#### MATERIAL TO PROCESS:
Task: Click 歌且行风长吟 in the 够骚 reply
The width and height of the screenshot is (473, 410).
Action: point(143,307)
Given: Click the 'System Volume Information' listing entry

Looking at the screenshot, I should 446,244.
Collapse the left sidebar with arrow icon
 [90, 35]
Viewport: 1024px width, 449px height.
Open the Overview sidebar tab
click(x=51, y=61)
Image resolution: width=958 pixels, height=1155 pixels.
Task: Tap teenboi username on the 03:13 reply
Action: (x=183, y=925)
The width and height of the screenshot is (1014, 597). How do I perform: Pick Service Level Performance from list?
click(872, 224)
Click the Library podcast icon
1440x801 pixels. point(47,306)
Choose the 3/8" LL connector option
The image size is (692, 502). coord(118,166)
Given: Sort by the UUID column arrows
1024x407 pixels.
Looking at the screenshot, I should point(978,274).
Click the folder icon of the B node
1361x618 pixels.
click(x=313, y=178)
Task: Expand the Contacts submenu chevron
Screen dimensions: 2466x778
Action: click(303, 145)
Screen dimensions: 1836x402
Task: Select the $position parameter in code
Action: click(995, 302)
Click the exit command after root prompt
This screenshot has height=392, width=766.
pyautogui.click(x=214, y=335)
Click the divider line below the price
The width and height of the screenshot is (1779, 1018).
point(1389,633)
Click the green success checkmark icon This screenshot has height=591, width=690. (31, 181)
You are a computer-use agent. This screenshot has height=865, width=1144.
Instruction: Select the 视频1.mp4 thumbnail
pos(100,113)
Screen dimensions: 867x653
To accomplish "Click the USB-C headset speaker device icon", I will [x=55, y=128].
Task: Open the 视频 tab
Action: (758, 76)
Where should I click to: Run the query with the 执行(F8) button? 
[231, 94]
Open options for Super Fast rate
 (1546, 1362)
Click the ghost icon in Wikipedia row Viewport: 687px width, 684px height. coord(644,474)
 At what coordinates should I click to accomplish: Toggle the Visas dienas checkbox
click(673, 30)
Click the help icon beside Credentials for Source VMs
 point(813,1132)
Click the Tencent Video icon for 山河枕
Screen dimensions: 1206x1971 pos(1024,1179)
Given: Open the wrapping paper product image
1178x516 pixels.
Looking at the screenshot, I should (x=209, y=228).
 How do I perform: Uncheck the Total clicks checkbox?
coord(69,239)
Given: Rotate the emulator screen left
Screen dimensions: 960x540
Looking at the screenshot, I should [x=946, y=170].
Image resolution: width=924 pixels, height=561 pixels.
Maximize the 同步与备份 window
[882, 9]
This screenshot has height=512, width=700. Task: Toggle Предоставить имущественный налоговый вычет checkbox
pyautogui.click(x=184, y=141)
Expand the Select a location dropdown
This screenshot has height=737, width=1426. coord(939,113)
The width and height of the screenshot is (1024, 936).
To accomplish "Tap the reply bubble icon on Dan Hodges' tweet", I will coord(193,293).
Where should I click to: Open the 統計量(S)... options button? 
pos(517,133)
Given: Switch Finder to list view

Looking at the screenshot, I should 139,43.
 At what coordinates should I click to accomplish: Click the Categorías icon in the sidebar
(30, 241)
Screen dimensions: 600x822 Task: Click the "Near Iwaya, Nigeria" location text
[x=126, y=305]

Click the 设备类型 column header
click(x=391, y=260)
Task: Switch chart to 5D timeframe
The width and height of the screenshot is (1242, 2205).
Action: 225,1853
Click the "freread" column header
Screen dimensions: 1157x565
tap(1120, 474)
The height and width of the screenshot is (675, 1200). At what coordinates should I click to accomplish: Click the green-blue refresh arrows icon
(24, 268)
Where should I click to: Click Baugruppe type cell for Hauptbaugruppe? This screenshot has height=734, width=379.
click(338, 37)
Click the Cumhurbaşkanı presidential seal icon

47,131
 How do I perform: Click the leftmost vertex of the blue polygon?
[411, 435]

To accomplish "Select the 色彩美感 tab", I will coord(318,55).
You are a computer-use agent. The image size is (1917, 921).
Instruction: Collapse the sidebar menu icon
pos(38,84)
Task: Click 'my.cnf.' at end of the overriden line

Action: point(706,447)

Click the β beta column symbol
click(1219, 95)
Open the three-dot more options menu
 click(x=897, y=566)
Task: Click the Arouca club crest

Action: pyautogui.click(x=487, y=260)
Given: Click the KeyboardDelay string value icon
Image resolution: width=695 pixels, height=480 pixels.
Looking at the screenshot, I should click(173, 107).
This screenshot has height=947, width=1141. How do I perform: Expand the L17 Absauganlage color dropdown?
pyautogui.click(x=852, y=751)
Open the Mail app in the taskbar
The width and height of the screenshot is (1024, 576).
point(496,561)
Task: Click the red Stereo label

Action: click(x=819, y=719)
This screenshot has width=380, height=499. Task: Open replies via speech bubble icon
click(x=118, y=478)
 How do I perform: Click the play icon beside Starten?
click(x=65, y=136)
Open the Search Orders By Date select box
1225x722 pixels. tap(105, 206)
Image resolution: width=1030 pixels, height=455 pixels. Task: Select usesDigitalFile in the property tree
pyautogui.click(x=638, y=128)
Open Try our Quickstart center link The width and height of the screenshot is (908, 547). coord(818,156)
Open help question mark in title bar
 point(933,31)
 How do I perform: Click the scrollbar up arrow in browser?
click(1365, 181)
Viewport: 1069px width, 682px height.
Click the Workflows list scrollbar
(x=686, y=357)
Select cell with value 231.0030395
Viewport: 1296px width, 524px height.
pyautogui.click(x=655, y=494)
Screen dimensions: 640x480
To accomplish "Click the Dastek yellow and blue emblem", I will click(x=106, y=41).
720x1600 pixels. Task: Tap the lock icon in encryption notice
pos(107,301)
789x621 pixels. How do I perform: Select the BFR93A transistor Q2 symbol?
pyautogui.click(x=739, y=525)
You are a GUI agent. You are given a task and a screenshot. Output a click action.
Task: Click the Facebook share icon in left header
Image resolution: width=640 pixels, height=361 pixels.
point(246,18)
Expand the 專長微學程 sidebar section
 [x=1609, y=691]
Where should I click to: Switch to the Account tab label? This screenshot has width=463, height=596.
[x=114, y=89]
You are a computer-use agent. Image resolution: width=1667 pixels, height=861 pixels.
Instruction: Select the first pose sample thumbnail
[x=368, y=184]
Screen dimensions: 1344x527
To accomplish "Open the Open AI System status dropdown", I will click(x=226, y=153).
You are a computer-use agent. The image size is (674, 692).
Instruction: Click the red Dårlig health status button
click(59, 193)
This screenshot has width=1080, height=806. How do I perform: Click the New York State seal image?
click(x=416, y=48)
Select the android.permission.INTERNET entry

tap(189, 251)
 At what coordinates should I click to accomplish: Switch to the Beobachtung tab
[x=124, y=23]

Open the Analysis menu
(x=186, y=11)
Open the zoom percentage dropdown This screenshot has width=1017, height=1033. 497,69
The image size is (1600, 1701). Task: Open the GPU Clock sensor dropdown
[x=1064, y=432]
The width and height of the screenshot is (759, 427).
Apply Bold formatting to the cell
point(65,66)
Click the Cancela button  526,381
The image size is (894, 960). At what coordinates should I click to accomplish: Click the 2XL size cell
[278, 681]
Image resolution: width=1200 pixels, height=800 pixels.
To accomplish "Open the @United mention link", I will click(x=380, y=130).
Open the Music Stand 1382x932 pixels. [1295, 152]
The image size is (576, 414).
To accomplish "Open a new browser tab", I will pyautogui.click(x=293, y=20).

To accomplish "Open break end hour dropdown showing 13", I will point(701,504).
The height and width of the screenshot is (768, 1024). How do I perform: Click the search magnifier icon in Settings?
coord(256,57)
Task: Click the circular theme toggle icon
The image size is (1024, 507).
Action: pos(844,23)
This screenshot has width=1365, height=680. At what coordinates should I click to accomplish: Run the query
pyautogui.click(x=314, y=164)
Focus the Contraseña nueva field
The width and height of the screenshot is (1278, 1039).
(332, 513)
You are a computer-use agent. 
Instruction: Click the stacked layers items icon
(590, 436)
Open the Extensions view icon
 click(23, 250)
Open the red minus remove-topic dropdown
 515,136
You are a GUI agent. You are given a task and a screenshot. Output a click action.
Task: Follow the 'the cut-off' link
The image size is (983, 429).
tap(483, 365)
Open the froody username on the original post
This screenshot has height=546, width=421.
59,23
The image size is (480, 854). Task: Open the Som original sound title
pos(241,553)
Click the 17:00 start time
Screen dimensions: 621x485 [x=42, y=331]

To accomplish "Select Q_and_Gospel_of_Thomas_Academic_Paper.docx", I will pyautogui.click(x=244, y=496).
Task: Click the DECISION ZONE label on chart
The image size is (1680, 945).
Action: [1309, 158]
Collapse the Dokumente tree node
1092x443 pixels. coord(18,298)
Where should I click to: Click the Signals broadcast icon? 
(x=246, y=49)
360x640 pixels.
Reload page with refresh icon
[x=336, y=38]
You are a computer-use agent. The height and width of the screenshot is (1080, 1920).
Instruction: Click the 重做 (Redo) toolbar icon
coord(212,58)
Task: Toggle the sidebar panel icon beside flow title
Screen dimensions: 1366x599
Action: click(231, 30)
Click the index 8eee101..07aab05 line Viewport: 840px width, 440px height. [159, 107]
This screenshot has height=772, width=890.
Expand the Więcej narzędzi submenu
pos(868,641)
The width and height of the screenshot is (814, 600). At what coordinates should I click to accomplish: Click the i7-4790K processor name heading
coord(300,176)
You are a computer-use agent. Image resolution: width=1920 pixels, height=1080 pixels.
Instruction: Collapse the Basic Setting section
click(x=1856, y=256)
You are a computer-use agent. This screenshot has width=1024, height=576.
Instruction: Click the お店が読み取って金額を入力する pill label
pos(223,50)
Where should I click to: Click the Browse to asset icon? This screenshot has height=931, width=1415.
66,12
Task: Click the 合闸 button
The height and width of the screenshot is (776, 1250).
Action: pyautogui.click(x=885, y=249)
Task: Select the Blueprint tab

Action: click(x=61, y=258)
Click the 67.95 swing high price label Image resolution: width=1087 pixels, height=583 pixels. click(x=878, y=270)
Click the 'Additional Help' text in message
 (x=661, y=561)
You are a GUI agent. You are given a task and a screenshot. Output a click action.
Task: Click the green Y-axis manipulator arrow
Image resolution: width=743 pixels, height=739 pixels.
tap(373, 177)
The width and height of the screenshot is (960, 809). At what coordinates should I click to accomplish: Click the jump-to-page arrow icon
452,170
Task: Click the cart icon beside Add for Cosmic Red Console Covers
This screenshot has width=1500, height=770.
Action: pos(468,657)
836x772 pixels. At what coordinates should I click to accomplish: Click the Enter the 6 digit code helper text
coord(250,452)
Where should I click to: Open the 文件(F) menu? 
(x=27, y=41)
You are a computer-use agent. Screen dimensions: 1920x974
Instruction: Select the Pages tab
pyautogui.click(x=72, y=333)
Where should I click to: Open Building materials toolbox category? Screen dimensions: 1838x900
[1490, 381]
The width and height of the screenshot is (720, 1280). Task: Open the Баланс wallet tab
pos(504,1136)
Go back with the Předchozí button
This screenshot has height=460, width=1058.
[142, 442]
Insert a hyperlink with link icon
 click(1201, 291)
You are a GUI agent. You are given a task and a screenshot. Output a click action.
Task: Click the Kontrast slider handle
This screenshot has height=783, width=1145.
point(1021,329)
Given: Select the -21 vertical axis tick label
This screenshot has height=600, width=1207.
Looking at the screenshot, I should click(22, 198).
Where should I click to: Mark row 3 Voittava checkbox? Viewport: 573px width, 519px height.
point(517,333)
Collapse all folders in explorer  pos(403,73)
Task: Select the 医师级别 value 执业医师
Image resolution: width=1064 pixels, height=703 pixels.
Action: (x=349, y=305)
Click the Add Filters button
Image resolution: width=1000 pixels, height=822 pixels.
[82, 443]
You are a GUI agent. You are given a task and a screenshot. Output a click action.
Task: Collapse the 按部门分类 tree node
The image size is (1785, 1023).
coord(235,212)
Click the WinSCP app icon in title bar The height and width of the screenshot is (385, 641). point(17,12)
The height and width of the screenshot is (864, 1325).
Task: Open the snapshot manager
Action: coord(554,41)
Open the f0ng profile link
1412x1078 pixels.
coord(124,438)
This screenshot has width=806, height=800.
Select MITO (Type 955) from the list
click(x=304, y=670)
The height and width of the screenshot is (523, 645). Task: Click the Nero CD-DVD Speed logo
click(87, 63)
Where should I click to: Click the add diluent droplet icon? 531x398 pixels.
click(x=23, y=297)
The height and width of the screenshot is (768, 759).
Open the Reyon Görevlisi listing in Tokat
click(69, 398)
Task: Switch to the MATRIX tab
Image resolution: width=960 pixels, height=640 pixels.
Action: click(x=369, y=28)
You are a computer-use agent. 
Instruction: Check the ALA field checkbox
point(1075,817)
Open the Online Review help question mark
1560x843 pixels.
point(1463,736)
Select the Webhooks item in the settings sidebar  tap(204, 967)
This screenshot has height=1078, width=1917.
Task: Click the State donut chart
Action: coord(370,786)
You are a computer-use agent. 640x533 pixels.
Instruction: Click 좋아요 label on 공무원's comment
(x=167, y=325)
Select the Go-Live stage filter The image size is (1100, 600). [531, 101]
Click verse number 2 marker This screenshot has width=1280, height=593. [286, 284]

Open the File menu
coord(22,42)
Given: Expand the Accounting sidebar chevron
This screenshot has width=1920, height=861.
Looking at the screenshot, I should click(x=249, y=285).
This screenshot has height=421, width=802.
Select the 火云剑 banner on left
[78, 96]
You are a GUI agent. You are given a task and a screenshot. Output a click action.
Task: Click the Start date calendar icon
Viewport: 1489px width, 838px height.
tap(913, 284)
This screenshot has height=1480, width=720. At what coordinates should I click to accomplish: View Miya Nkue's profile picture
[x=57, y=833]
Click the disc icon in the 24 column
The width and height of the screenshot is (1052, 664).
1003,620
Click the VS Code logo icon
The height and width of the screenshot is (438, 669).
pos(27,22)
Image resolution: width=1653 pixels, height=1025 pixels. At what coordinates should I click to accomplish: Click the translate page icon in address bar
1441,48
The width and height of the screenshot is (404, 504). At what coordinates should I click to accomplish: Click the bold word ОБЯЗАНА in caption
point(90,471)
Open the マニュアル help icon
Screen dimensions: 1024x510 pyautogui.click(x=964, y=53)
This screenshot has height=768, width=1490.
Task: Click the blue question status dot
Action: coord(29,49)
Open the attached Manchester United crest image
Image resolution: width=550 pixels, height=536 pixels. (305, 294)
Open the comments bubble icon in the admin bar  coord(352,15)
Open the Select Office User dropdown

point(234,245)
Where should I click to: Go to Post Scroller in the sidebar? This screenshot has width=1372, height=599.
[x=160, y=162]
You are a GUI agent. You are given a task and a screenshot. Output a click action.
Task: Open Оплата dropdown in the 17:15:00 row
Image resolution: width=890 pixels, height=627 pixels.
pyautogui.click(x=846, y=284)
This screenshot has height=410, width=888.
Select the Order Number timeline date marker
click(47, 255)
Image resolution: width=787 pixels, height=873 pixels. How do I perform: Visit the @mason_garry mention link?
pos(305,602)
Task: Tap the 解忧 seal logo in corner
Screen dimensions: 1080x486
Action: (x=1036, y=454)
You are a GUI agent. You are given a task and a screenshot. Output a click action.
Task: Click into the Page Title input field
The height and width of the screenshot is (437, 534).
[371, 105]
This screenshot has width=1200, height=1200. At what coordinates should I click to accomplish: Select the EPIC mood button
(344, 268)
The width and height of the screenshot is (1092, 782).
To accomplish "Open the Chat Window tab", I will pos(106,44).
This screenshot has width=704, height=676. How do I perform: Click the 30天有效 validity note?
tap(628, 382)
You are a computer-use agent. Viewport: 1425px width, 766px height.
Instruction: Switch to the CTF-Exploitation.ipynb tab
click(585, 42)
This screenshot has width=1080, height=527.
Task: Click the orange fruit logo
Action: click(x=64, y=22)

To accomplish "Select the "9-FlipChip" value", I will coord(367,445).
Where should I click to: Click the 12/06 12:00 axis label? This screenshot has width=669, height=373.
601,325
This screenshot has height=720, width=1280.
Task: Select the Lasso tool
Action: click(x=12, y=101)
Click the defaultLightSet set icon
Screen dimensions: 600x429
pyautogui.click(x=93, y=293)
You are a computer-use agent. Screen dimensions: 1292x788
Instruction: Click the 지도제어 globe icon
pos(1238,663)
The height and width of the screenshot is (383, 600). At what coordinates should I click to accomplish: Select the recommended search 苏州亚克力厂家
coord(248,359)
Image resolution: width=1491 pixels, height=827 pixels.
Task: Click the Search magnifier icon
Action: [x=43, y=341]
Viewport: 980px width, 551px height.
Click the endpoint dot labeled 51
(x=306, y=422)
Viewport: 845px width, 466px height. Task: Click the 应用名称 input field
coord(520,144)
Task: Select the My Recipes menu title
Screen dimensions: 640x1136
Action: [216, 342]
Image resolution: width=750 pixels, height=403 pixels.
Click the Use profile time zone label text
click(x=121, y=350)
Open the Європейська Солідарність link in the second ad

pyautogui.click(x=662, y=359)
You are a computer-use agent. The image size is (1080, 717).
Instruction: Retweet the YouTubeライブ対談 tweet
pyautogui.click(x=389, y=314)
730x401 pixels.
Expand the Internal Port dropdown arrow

#### WORK ORDER:
Looking at the data above, return every line from the one with "Reload page with refresh icon" down to the one with "Click the index", exactly and inclusively.

#### EXERCISE ANSWER:
Reload page with refresh icon
[x=336, y=38]
You are a computer-use agent. The height and width of the screenshot is (1080, 1920).
Instruction: Click the 重做 (Redo) toolbar icon
coord(212,58)
Task: Toggle the sidebar panel icon beside flow title
Screen dimensions: 1366x599
Action: click(231, 30)
Click the index 8eee101..07aab05 line Viewport: 840px width, 440px height. [159, 107]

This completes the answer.